A pergunta que teremos de fazer é como essa relação de verificação foi escondida de nós de alguma forma pela relação predicativa, e como fomos levados a ver a verdade na proposição como a relação do sujeito com o predicado, quando o fundamento da verdade está antes na relação do objeto como distinto do sujeito da proposição.
Isso, de acordo com Heidegger, é a origem de toda a confusão em que a teoria do conhecimento se envolveu. Por que a relação predicativa escondeu a relação veritativa? É porque o homem , desde o início , atribuiu uma importância especial à linguagem , à expressão. O homem tentou representar seus pensamentos na forma mais imediata para os sentidos e mais compreensível, e observou seus pensamentos como expressos, como palavras expressas na fala ou como sentenças escritas.
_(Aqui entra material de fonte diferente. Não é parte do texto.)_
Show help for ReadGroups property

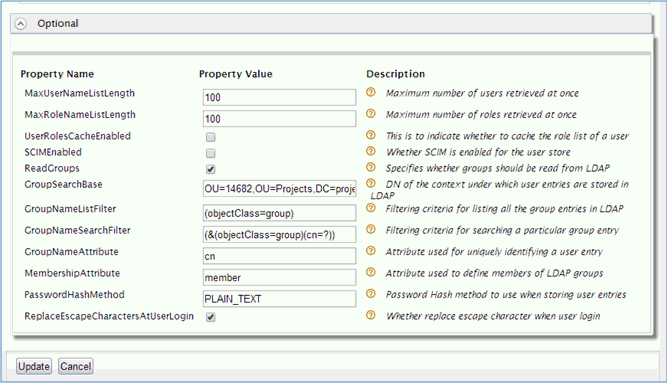tap(371, 167)
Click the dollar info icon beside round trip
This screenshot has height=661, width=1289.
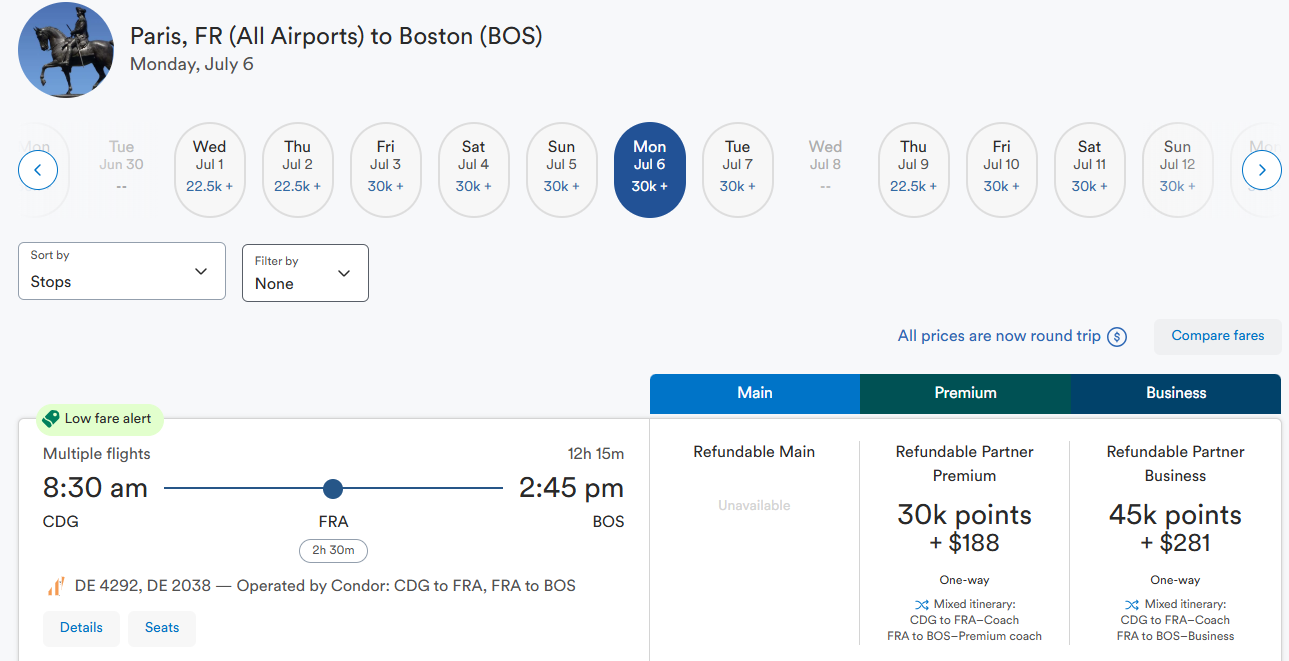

Isso é ainda mais verdadeiro se considerarmos que os povos mediterrâneos, que estão na origem de nossa filosofia , gravitavam naturalmente em torno da palavra falada ou escrita. Para eles, pensar significava discutir, falar ou dialogar. A palavra “diálogo” é a origem da palavra “dialética”. É por isso que a proposição falada parecia ser o lugar onde a verdade deveria residir. É a matéria apreensível onde a verdade é dada. Para os gregos, então, a verdade deveria ser encontrada no logos , e o conhecimento da verdade deveria ser a lógica. A palavra “lógica”, de fato, caracteriza a ciência cujo objeto é a verdade. Essa palavra originalmente significava o estudo da linguagem. Todos os problemas fundamentais da lógica platônica são também problemas retóricos, como mostram o Fedro e o Sofista. Mas também podemos mostrar a importância do logos observando os presocráticos.
Portanto, desde o início, a atenção estava voltada para a linguagem e para a proposição como uma série de palavras. Foi assim que Platão concebeu a proposição no Sofista. Platão viu pela primeira vez que as palavras colocadas uma após a outra deixam de ser palavras isoladas, onde simplesmente pulamos da primeira para a segunda, esquecendo a primeira. Ele viu que o princípio da unificação não está nas palavras, mas em algo que é uno, e também viu (e é dessa forma que ele pode servir como um corretivo para a teoria que originou) que as palavras significam algo da coisa sobre a qual são ditas [2].
Ver online : Philo-Sophia
WAHL, Jean. Introduction à la pensée de Heidegger. Paris: Livre de Poche, 1998
[1] Cf. G.W.F. Hegel, Fenomenologia do Espírito, “Prefácio” (trans. Jean-Pierre Lefebvre), Aubier, 1991, p. 29
[2] Cf. Platão, Sofista 261d, e Heidegger, GA27, § 10, p. 57.